In 2012, I met another woman at the Kukuo camp. She could not walk. She crawled to attend to her daily chores but when I returned in February 2014, they said she had died. What happened? She was bitten by an insect one evening, she cried out for help but before they could attend to her she passed away. But another alleged witch, Bibat, could not make it to the camp. In 2010, the step son confirmed from a local diviner that she was bewitching him. And one evening, the step son confronted her in an open field and stabbed her to death.

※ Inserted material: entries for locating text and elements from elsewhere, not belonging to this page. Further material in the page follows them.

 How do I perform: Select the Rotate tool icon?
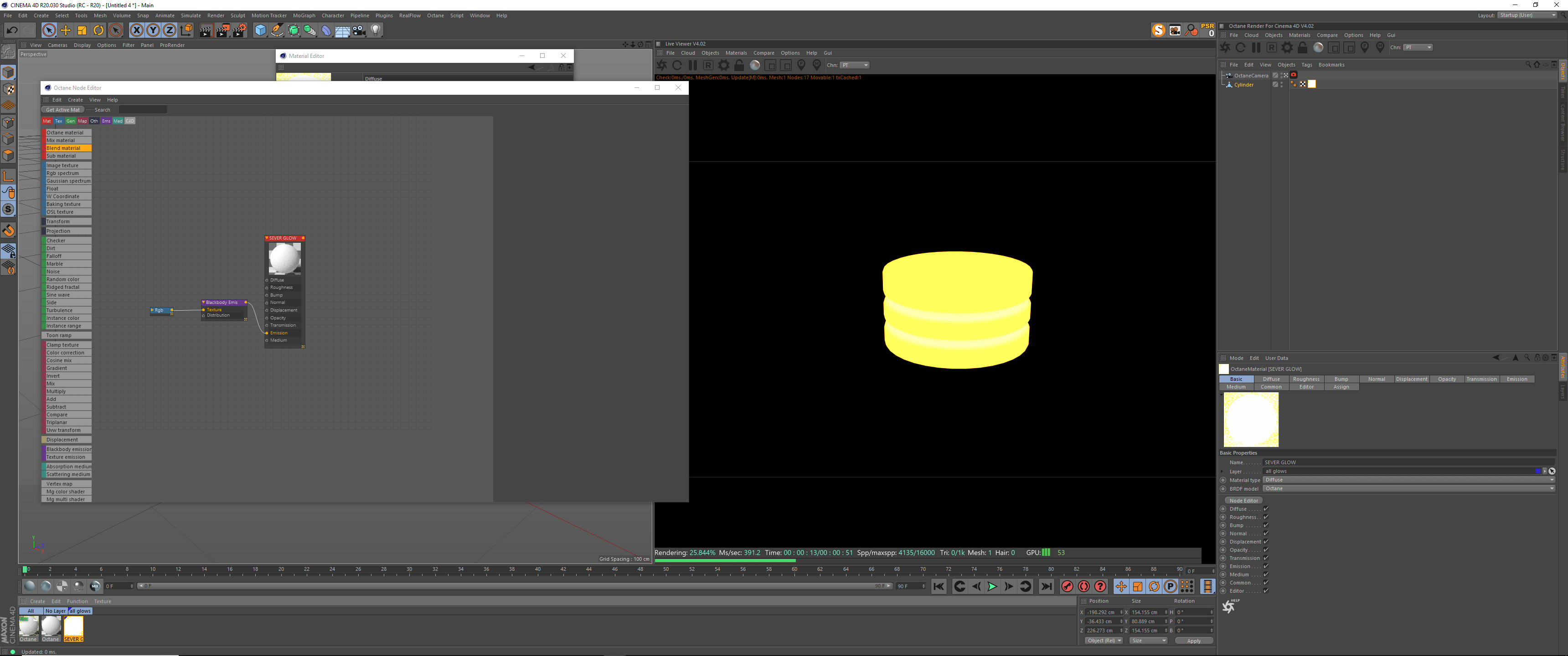(x=98, y=30)
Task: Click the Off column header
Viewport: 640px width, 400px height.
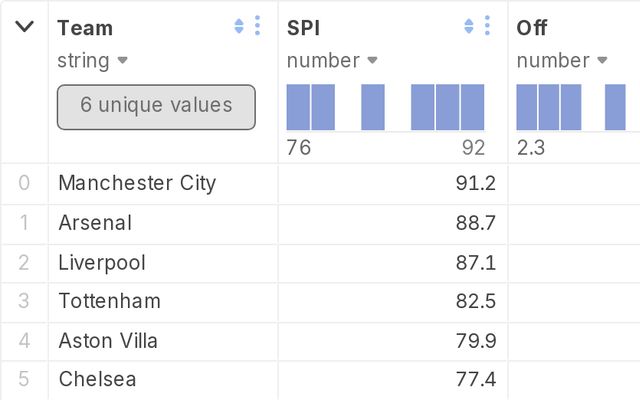Action: click(x=532, y=28)
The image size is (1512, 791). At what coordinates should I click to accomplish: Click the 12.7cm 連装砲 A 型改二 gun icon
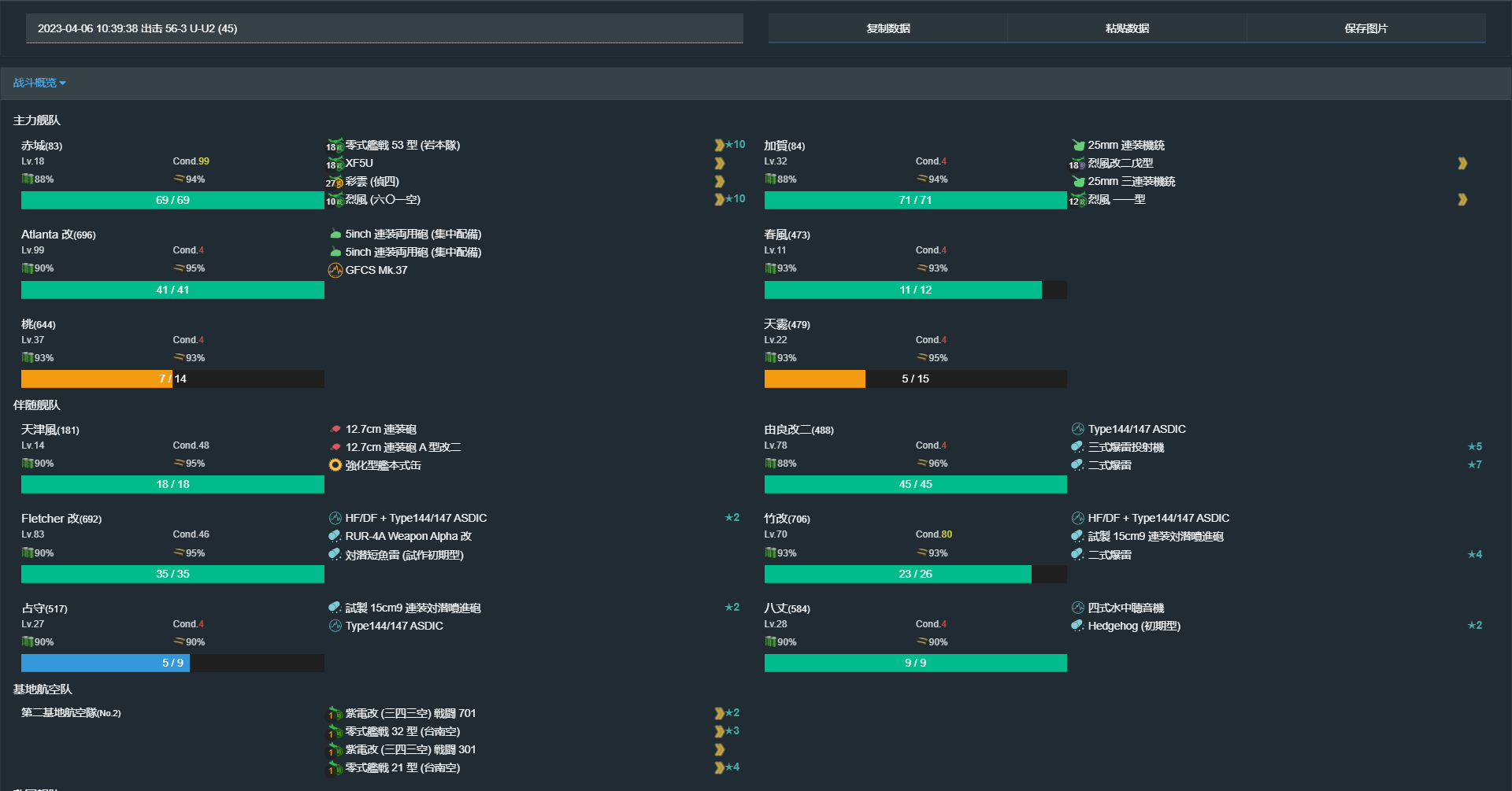click(x=335, y=447)
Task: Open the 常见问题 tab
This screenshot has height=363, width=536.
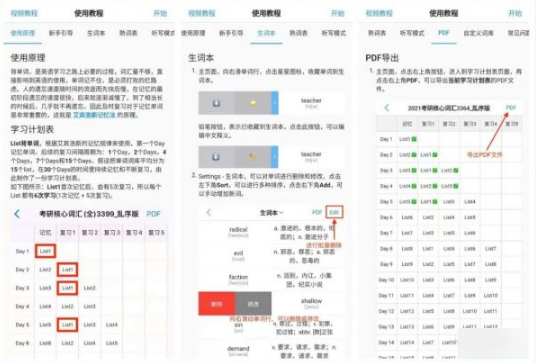Action: point(519,33)
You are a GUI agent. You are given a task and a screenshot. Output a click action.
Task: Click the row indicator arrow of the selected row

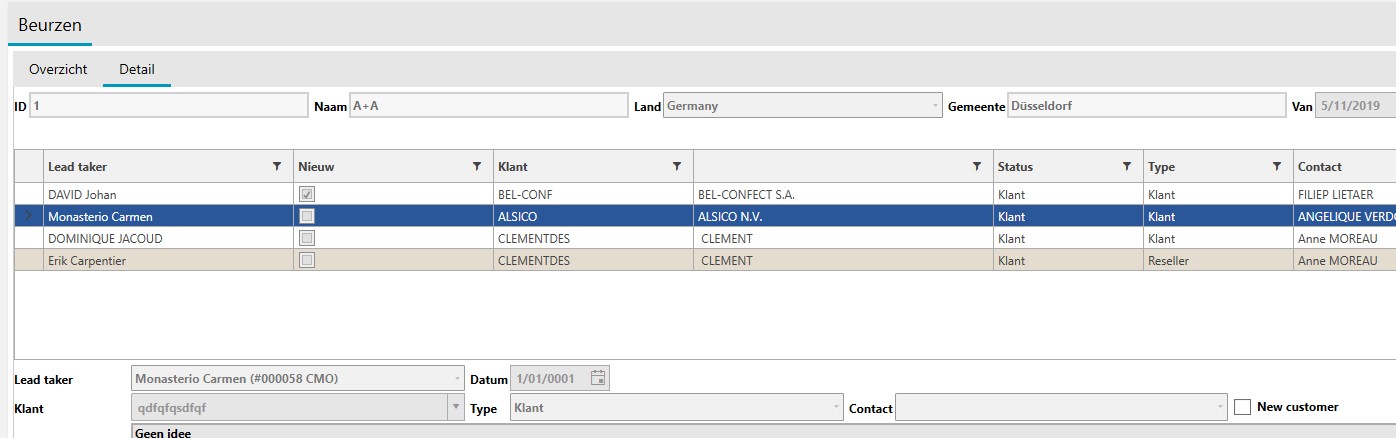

Not all who are banished because of witchcraft flee to the camps. An 80 year old woman, Sinat was accused of being responsible for the death of a neighbour's wife. She was seen in the dream by another girl in her compound. Sinat was accused of witchcraft and was banished from her community. One of her relatives accommodated her in Tamale where I met with her. Her relations took her case to court with the help of the state human rights agency. While the case was in court, the chief of her village asked her to return to the community. Sinat is now back to her community.

But another woman, Mega, was not as lucky. I met her in February 2014 at the witch camp in Gnani. She was banished after being accused of sorcery. I met the chief and other elders of her village and persuaded them to allow her return without success. But with the grant from Foundation Beyond Belief, she was able to leave the camp and is now trying to start a small business.

But it is a different story for Abel, a-14 year old girl from Cross River State in Southern Nigeria. A local pastor branded her a witch. The family drove her out after physically abusing her. A local NGO rescued and placed her at a child care centre. She was accused again of witchcraft at the Care center and subsequently driven out of the center. But the same NGO rescued her for the second time and managed to place her in another care center but on the condition that the organisation would take care of Annabel's school and living expenses. Thanks to some funding from Foundation Beyond Belief, Annabel is back to school now.

What we have done so far is just a tiny drop in the ocean of victims of accusation who need support and compassion. Alleged witches and wizards who yearn for the dignifying and humanizing promises of reason and freethought are numerous in the region. They are beckoning on humanists to step forward and take their place at the table- the table of the debate of the heart.